_Directions_
Whenever the string "computer" appears in a line below, please copy the line out.

--- START ---

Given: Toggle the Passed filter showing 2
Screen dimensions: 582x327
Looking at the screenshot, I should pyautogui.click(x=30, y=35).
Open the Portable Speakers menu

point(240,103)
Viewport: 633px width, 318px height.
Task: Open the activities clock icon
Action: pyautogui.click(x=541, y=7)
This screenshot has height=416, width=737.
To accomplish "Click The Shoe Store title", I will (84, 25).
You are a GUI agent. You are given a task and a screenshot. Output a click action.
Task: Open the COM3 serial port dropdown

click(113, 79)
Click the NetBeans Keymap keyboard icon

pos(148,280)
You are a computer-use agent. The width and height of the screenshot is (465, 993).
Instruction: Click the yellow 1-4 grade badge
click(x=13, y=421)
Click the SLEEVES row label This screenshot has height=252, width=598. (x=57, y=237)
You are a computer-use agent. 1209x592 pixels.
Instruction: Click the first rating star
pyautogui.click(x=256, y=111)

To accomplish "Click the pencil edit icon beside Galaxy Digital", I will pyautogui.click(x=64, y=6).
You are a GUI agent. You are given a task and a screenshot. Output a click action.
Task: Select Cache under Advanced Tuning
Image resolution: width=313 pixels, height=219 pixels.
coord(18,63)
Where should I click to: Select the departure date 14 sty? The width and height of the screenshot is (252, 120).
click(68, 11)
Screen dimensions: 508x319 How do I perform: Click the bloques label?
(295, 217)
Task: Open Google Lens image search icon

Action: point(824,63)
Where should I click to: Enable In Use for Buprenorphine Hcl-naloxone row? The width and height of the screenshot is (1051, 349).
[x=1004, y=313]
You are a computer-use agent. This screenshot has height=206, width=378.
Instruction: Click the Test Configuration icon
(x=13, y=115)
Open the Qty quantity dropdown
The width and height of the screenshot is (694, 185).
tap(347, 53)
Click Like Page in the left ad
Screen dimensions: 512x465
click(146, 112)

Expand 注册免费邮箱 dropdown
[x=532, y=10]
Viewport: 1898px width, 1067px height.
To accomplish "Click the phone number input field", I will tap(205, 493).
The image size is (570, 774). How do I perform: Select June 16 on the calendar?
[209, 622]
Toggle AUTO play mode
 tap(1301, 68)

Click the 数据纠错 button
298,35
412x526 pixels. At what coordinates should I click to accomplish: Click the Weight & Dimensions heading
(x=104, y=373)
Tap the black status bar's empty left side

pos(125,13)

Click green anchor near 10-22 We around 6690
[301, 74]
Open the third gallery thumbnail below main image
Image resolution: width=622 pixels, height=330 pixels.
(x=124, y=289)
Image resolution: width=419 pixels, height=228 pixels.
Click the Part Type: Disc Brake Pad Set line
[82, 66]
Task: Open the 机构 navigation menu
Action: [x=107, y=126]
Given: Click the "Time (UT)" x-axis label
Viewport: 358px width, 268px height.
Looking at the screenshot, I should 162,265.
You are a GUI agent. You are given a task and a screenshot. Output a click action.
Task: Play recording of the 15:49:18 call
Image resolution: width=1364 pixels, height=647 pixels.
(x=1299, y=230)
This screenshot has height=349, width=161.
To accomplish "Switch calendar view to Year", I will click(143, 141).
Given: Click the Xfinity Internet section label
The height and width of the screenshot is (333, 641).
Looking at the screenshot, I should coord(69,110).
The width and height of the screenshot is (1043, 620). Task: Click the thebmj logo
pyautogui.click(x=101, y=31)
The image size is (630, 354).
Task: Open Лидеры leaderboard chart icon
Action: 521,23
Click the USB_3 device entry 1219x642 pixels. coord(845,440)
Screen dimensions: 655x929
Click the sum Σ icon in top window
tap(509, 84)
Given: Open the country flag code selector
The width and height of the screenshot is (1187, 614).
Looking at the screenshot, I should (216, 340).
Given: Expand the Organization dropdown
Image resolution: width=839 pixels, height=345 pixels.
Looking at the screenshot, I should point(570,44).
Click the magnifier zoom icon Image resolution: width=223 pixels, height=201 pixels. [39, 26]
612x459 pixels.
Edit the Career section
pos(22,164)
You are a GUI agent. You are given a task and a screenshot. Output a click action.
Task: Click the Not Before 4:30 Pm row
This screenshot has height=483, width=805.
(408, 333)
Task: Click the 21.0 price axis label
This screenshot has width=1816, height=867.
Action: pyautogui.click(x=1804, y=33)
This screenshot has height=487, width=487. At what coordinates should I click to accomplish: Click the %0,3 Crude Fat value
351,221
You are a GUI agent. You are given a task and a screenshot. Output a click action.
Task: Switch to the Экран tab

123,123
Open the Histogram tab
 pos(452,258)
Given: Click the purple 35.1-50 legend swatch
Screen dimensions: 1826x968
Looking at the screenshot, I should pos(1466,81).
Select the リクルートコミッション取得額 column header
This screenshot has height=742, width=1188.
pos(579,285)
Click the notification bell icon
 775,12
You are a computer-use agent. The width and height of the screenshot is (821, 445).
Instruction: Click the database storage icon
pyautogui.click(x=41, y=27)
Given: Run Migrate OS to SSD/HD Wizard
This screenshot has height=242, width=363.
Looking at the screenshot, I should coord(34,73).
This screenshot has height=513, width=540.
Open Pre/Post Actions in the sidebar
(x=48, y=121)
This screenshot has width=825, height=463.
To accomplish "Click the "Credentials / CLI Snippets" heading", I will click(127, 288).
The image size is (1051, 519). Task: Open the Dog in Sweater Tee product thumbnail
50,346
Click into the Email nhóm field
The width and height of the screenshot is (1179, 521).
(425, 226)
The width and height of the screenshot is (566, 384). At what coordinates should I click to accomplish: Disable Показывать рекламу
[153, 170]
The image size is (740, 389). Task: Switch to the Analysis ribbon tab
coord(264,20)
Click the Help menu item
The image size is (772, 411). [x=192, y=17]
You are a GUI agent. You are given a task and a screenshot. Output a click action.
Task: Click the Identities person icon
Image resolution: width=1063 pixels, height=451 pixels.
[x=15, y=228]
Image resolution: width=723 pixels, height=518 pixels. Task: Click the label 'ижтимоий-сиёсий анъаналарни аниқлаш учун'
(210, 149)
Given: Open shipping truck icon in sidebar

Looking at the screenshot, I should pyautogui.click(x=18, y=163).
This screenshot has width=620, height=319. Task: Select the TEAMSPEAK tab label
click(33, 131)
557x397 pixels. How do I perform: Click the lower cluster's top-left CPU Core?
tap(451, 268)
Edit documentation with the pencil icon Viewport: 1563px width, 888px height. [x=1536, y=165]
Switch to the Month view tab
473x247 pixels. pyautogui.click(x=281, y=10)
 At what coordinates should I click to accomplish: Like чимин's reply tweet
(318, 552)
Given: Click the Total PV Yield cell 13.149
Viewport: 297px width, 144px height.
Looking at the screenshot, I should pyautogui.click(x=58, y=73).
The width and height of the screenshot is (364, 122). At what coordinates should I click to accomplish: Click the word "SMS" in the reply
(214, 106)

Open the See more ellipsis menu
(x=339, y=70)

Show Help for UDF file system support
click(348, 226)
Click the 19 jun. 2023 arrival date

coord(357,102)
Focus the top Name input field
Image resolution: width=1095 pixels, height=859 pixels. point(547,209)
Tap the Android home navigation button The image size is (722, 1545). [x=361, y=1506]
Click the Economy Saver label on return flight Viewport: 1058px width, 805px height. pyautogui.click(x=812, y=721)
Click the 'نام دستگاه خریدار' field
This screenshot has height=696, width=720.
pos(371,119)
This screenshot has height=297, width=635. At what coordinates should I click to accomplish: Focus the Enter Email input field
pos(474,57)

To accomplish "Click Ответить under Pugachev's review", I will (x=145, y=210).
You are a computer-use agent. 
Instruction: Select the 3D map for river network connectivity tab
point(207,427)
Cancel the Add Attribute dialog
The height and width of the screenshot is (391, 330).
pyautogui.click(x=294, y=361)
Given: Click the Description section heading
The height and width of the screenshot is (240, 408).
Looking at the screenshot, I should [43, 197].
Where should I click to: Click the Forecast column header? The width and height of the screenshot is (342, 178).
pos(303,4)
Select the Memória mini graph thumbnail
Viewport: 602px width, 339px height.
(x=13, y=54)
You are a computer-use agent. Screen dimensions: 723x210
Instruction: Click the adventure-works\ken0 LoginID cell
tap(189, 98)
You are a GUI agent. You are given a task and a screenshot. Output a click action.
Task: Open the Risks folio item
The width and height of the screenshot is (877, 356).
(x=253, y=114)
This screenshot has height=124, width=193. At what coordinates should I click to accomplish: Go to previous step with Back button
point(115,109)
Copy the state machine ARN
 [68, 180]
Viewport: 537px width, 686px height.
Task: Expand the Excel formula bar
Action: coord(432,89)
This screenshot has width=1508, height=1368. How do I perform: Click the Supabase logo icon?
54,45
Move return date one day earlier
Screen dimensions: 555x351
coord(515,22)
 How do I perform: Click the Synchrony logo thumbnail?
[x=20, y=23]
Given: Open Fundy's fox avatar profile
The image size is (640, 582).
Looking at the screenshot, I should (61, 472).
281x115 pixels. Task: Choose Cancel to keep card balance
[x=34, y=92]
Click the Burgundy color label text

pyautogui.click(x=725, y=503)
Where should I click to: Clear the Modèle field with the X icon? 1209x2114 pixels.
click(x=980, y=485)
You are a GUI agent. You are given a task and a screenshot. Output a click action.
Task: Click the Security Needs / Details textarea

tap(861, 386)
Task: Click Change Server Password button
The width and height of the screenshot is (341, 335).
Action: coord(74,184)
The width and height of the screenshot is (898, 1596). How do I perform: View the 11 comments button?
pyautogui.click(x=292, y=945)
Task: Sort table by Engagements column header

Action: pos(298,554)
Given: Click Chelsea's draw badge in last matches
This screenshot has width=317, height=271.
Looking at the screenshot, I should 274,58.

--- END ---

_Solution for this problem_
You are a computer-use agent. The width and height of the screenshot is (465, 993).
You are a computer-use agent. 1209x592 pixels.
You are a computer-use agent. This screenshot has height=206, width=378.
You are a computer-use agent. The width and height of the screenshot is (821, 445).
You are a computer-use agent. 
You are a computer-use agent. Screen dimensions: 723x210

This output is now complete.